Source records
::::

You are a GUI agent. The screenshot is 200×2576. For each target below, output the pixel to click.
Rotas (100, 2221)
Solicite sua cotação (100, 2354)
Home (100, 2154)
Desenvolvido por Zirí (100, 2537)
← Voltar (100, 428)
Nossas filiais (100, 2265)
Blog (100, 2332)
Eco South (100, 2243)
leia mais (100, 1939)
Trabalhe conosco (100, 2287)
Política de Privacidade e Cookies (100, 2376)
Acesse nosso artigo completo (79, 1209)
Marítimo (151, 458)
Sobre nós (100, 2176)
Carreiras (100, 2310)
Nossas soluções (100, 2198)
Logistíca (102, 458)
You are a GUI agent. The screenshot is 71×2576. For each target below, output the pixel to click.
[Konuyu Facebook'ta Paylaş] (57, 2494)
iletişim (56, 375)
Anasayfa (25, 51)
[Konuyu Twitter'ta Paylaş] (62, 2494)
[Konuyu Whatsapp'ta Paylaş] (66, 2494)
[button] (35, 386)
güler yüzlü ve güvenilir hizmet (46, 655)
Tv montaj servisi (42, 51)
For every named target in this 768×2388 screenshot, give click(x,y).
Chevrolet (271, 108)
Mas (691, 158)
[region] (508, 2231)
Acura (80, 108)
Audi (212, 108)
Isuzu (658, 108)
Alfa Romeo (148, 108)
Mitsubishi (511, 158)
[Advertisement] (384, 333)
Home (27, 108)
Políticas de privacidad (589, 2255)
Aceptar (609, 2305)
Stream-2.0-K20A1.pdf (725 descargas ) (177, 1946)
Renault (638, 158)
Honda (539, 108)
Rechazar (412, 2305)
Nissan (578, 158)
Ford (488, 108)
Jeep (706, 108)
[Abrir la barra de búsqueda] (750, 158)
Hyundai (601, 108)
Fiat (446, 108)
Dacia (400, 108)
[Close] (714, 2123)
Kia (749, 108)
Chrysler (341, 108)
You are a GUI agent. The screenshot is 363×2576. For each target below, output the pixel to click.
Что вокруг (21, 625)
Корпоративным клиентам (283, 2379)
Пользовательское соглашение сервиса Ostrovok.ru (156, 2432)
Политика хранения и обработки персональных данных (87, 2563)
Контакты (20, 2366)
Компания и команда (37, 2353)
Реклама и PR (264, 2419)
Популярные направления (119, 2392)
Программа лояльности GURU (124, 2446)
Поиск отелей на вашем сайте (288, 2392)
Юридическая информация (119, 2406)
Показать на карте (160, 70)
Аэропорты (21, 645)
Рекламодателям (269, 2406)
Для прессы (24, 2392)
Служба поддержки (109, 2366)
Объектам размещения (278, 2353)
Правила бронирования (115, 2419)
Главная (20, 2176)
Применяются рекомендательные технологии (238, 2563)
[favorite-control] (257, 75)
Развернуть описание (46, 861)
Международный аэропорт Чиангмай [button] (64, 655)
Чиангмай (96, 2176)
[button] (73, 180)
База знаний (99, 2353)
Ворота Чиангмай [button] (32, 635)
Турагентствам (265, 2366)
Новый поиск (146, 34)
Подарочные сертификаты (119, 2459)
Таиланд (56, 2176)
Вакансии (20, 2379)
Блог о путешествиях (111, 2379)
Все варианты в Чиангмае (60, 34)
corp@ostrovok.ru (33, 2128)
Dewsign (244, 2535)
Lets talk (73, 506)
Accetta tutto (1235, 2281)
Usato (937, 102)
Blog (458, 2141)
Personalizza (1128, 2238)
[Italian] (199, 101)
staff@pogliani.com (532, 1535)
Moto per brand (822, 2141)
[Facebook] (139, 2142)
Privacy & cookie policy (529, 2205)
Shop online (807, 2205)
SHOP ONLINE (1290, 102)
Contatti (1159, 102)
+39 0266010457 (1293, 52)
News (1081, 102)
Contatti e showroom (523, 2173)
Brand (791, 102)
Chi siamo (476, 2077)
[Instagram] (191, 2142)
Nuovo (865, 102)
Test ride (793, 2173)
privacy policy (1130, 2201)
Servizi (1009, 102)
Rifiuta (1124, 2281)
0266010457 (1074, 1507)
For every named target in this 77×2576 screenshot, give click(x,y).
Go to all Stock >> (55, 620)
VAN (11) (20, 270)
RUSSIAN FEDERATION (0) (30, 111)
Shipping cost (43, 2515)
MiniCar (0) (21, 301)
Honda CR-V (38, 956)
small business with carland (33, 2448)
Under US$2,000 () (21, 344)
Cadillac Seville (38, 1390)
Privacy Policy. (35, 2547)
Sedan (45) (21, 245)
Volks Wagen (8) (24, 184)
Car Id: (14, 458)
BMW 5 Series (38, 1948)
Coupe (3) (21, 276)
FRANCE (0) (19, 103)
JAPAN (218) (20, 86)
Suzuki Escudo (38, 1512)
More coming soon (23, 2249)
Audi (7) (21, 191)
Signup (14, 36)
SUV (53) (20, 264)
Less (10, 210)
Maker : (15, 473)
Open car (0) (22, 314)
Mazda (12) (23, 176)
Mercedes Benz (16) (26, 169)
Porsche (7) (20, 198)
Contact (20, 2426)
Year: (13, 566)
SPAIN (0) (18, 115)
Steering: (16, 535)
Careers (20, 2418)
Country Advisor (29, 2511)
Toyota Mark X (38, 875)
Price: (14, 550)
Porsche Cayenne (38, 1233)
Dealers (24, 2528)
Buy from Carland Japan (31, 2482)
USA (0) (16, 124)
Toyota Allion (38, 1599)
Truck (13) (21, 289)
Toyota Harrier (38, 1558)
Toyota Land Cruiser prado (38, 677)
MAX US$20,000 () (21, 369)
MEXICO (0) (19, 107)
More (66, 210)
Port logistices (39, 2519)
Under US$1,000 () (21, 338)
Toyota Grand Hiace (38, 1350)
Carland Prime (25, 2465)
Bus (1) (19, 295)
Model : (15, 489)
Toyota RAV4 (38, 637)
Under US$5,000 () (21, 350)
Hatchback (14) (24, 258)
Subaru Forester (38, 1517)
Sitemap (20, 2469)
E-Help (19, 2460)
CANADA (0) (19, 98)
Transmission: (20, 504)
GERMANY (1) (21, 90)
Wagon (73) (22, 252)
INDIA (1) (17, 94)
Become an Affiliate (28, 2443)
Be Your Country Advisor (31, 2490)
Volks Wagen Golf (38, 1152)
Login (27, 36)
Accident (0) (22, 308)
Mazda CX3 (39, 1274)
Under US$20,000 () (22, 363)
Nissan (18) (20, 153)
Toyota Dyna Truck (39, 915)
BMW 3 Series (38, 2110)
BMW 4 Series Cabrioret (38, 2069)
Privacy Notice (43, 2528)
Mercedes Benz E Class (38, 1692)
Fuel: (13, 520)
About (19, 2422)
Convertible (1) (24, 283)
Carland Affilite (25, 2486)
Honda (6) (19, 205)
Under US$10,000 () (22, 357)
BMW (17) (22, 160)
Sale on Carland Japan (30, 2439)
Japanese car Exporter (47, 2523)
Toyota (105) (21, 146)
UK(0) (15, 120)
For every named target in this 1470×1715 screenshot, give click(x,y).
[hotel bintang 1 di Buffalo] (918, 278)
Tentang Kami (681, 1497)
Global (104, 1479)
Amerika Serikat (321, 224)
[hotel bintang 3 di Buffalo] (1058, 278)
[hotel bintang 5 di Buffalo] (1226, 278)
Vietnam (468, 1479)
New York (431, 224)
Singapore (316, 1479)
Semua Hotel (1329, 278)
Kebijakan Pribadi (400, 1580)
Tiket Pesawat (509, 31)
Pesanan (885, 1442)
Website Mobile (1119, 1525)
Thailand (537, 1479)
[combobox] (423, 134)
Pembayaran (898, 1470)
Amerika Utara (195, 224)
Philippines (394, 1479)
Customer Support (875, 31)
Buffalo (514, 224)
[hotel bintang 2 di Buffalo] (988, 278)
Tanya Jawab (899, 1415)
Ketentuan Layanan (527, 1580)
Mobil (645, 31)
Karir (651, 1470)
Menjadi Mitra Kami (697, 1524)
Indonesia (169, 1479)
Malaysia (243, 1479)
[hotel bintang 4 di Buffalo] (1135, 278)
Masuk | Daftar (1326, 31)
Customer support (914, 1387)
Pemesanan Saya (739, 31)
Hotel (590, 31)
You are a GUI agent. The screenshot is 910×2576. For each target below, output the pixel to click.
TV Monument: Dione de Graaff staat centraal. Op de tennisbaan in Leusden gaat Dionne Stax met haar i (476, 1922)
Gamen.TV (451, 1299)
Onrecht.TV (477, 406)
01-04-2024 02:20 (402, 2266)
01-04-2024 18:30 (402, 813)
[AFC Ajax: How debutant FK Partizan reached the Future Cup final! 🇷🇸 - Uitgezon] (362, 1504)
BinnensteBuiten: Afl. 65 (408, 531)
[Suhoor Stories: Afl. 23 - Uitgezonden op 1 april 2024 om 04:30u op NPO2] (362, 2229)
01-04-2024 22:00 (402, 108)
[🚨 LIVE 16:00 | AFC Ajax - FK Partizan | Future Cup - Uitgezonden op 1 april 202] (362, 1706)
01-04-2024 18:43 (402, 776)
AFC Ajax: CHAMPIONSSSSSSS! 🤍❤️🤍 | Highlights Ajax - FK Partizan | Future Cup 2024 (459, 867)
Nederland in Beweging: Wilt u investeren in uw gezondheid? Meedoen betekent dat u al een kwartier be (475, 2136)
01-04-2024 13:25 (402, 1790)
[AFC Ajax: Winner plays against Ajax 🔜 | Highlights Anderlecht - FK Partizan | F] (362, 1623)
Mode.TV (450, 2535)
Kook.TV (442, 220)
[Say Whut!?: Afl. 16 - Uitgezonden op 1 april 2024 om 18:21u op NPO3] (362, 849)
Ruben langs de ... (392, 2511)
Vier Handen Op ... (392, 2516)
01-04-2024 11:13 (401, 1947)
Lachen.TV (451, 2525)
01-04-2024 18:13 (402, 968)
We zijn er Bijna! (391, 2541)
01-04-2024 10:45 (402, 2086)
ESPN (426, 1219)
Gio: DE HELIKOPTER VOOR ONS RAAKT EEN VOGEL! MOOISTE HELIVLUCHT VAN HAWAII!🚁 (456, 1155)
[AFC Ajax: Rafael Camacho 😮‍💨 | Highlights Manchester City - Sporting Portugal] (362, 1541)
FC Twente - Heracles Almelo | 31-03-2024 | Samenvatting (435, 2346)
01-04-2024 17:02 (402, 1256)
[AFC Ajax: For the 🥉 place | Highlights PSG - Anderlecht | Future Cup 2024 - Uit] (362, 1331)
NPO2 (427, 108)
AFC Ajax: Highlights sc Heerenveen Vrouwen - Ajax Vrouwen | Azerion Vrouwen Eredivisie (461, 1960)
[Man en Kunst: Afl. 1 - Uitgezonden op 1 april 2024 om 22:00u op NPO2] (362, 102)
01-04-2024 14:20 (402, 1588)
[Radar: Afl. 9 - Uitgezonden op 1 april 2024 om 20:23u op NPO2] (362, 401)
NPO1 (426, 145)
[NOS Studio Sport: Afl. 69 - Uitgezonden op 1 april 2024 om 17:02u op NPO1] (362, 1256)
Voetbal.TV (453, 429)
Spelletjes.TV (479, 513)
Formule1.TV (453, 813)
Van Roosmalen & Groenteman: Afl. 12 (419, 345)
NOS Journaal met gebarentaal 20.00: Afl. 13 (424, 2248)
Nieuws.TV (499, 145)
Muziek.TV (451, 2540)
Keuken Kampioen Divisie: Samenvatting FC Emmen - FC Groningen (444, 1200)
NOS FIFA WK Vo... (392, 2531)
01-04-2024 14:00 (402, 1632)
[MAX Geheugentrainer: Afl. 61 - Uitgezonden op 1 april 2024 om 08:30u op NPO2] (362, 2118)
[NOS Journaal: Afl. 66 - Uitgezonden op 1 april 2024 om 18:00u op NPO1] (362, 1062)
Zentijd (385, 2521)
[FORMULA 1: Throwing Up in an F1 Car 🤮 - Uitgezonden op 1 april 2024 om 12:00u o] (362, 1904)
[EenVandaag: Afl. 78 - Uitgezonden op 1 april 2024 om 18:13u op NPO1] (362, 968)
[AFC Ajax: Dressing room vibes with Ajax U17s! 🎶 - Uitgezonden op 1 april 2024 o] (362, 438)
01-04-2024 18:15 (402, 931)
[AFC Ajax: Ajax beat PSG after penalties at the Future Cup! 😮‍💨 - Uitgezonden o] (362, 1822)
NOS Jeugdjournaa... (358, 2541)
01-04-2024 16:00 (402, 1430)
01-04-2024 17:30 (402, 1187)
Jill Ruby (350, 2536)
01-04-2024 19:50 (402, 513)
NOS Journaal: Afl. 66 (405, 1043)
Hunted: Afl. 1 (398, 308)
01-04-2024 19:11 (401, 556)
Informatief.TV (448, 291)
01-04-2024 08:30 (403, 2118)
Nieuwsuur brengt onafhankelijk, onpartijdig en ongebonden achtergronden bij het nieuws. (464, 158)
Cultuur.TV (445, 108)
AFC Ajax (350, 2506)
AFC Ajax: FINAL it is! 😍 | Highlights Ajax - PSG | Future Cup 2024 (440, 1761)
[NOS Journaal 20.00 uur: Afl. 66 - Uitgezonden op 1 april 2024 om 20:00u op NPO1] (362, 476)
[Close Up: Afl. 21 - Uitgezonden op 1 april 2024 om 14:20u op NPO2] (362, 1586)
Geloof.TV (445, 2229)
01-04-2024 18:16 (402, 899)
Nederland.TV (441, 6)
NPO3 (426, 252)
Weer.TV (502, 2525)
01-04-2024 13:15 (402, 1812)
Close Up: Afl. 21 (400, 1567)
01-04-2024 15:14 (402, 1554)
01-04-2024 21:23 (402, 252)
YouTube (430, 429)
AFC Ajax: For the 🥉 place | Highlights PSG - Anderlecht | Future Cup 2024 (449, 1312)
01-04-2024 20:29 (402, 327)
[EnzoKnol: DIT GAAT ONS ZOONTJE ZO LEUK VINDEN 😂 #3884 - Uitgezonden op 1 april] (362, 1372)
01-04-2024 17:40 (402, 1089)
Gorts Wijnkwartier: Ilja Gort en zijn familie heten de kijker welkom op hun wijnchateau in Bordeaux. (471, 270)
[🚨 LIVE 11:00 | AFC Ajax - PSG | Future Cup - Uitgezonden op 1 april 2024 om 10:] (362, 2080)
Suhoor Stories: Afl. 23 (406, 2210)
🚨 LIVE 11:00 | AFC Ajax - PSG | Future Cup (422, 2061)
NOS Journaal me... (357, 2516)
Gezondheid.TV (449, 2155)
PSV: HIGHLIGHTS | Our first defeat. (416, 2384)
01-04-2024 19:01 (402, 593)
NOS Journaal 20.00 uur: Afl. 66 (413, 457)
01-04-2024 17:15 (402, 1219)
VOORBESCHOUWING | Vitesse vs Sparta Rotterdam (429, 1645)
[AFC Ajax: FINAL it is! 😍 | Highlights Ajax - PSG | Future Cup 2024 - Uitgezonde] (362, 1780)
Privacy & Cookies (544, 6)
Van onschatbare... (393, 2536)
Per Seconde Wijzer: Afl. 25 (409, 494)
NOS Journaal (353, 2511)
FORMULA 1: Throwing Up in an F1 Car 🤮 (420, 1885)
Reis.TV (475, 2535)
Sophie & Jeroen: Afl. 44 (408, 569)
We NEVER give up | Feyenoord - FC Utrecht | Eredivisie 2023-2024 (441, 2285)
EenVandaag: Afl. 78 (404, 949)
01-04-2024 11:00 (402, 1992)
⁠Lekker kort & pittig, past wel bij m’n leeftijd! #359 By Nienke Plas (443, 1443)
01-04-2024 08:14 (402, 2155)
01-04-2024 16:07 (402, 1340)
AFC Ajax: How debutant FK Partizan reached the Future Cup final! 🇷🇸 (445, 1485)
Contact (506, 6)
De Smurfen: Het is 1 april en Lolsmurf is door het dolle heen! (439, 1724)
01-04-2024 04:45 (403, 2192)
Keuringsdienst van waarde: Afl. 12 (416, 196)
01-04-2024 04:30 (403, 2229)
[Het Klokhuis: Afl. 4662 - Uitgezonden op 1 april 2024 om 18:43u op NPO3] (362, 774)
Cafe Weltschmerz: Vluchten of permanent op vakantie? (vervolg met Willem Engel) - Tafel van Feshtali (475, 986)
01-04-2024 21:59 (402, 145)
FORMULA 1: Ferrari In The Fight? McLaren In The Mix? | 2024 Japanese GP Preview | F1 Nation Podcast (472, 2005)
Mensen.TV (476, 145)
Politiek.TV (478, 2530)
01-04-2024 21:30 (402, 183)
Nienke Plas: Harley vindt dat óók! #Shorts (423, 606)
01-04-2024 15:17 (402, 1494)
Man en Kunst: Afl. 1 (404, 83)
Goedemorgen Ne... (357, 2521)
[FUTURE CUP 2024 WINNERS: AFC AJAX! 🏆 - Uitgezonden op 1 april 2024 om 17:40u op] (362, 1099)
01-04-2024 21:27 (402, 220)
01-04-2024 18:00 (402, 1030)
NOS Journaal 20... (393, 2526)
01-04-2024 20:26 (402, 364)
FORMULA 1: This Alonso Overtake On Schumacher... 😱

::::

- _About this task_
Print the lines above from the one with "[hotel bintang 1 di Buffalo] (918, 278)" through the one with "Hotel (590, 31)", both included, exactly as written and nothing more.

- _Output_
[hotel bintang 1 di Buffalo] (918, 278)
Tentang Kami (681, 1497)
Global (104, 1479)
Amerika Serikat (321, 224)
[hotel bintang 3 di Buffalo] (1058, 278)
[hotel bintang 5 di Buffalo] (1226, 278)
Vietnam (468, 1479)
New York (431, 224)
Singapore (316, 1479)
Semua Hotel (1329, 278)
Kebijakan Pribadi (400, 1580)
Tiket Pesawat (509, 31)
Pesanan (885, 1442)
Website Mobile (1119, 1525)
Thailand (537, 1479)
[combobox] (423, 134)
Pembayaran (898, 1470)
Amerika Utara (195, 224)
Philippines (394, 1479)
Customer Support (875, 31)
Buffalo (514, 224)
[hotel bintang 2 di Buffalo] (988, 278)
Tanya Jawab (899, 1415)
Ketentuan Layanan (527, 1580)
Mobil (645, 31)
Karir (651, 1470)
Menjadi Mitra Kami (697, 1524)
Indonesia (169, 1479)
Malaysia (243, 1479)
[hotel bintang 4 di Buffalo] (1135, 278)
Masuk | Daftar (1326, 31)
Customer support (914, 1387)
Pemesanan Saya (739, 31)
Hotel (590, 31)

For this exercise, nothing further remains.